*** Passage provided ***
Federal Reserve – to hike or not to hike

Pause is expected – further notes after the release of the interest rate move

Bullish stocks, low bond yields and recovering housing market suggest interest rates aren’t that restrictive

The Fed’s mission has been to get interest rates high enough to slash inflation from its current 4% to 5% range to 2%, even if that means pushing the economy into recession and unemployment higher. If the Fed had succeeded, you probably wouldn’t be seeing these things: stocks entering a new bull market, a rebounding housing market or long-term Treasury yields well below the inflation rate.

Typically, when the Fed raises short-term rates, stock prices fall, and long-term bond yields and the dollar rise. That’s what happened for the first six months of Fed tightening in more or less textbook fashion.
*** End of Passage provided ***
*** Information shown ***
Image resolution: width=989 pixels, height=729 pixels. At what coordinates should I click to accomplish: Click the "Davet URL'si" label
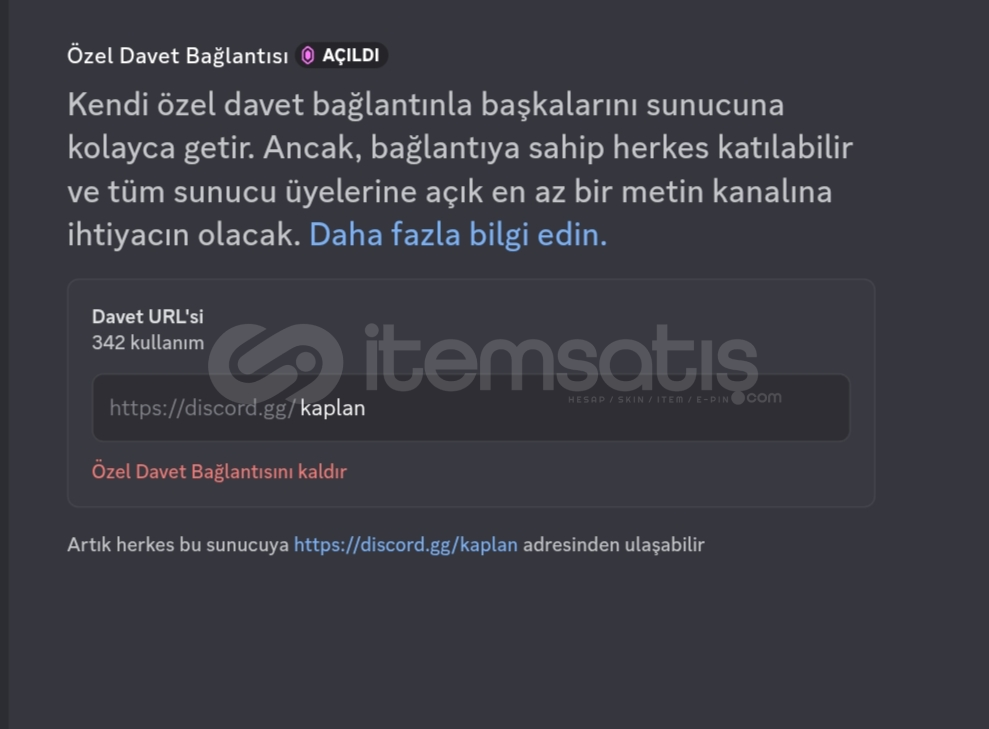pos(148,317)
*** End of Information shown ***
Actions to take:
**a.** List the things the passage on the Federal Reserve says you probably would not be seeing if the Fed had succeeded.
**b.** According to the passage on the Federal Reserve, what is the current range of inflation?
The data above have no connection to the passage on the Federal Reserve.

Solutions for each task:
**a.**
- Stocks entering a new bull market
- A rebounding housing market
- Long-term Treasury yields well below the inflation rate

**b.** 4% to 5%